>> begin DATASET EXCERPTS
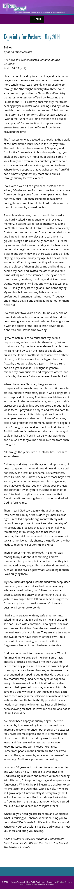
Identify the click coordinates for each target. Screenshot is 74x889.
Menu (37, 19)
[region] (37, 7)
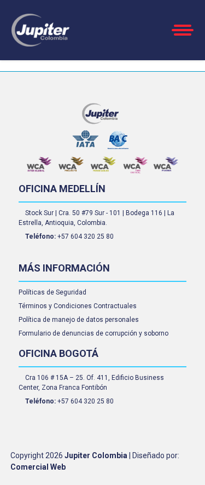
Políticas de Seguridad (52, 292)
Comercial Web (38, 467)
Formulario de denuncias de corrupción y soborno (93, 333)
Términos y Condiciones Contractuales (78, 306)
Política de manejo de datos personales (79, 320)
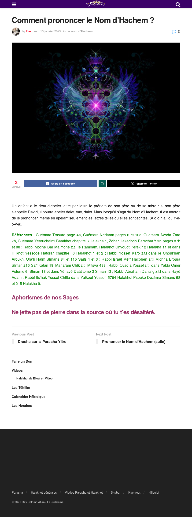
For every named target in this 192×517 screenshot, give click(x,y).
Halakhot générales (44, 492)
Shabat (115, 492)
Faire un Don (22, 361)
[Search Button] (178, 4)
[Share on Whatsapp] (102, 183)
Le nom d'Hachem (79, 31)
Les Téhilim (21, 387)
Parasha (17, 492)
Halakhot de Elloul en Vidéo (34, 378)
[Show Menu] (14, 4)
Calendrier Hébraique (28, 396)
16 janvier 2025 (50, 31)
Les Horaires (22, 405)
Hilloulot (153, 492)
>> end DATASET EXCERPTS
>> begin DATASET EXCERPTS
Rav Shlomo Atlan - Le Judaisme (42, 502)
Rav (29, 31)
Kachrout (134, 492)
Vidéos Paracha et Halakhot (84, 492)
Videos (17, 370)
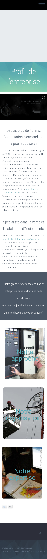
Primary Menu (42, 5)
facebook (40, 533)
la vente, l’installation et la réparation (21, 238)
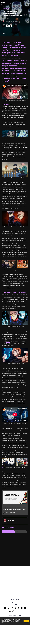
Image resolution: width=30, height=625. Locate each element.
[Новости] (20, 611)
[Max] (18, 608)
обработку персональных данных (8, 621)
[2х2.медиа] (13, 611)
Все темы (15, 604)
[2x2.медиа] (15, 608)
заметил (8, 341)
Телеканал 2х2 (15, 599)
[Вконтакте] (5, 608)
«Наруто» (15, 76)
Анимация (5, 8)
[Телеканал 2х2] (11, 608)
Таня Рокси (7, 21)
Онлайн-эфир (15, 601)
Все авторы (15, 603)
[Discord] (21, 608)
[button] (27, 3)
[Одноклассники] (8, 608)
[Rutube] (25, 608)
>> end DATASET EXCERPTS
PROBLEM DESCRIPTION:
Pick out every line of the listing above that contains the word "each". Case is significant.

ANSWER TO THIS PROBLEM:
Identify the click coordinates for each target. Screenshot is 74x889.
Image resolution: width=30, height=625. Locate each element.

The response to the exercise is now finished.